> Instructions:
1. According to the job posting, how many years of practical experience are required?
2. Reproduce the portion of the job posting between "Support services before" and "Kubernetes in production.", inclusive.
3. State whether each statement agrees with the job posting, answering yes or no and quoting the words of the posting that decide it: (a) Rust is one of the programming languages named in the requirements. (b) The role includes participation in an on-call rotation. (c) Terraform is named as an infrastructure-as-code tool.

> Document extract:
★ ★ ★
Work closely with peers and partner teams to improve the lifecycle of services, from inception and design through deployment, operation, and refinement.
Scale systems sustainably through automation, infrastructure-as-code, and CI/CD, and evolve systems by pushing for changes that improve reliability and velocity.
Support services before they go live through activities such as deployment automation, capacity planning, and launch and readiness reviews.
Practice sustainable incident response and postmortems, and participate in an on-call rotation to support production systems.

Requirements

What you’ll need

BS degree (or equivalent experience) in Computer Science or related technical field involving coding.
12+ years of practical experience.
Hands-on experience with Kubernetes – deploying, configuring, and operating workloads and solutions on Kubernetes in production.
Experience building tools and services for storage, data, or platform infrastructure, with solid software design fundamentals (algorithms, data structures, complexity analysis) on large-scale Linux-based systems.
Experience building and operating telemetry and observability using tools such as Prometheus, InfluxDB, Grafana, and the Elastic stack.
Strong analytical troubleshooting skills with a systematic, root-cause-driven approach to identifying and resolving complex problems.
Proficiency in one or more of the following: Python, Go, or Java.
Good knowledge of infrastructure configuration management and infrastructure-as-code tools such as Ansible, Chef, Puppet, ArgoCD, Git Pipelines, and Terraform.

Benefits

Comp & perks

Equity
Health insurance
Retirement plans
Paid time off
Professional development opportunities
★ ★ ★
> Data excerpt:
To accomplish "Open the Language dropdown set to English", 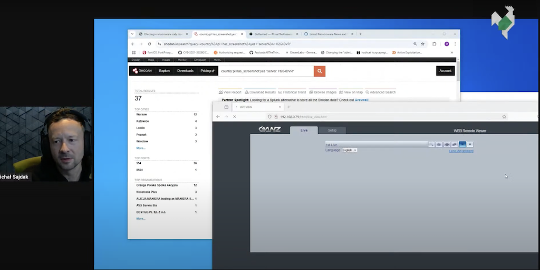I will click(350, 150).

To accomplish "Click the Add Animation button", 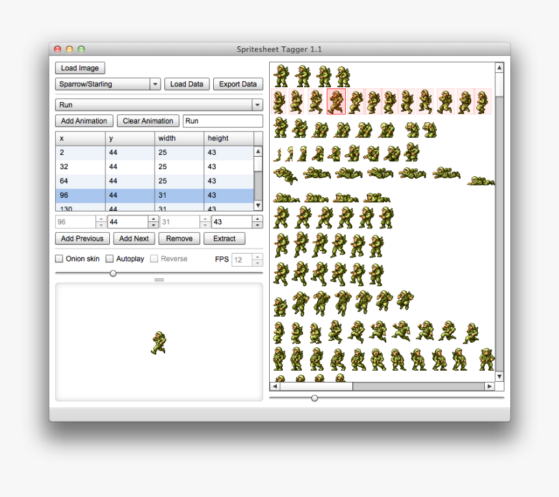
★ ★ ★
> Solved problems:
1. 12+ years of practical experience.

2.
Support services before they go live through activities such as deployment automation, capacity planning, and launch and readiness reviews.
Practice sustainable incident response and postmortems, and participate in an on-call rotation to support production systems.

Requirements

What you’ll need

BS degree (or equivalent experience) in Computer Science or related technical field involving coding.
12+ years of practical experience.
Hands-on experience with Kubernetes – deploying, configuring, and operating workloads and solutions on Kubernetes in production.

3.
(a) No: "Proficiency in one or more of the following: Python, Go, or Java."
(b) Yes: "participate in an on-call rotation to support production systems."
(c) Yes: "infrastructure-as-code tools such as Ansible, Chef, Puppet, ArgoCD, Git Pipelines, and Terraform."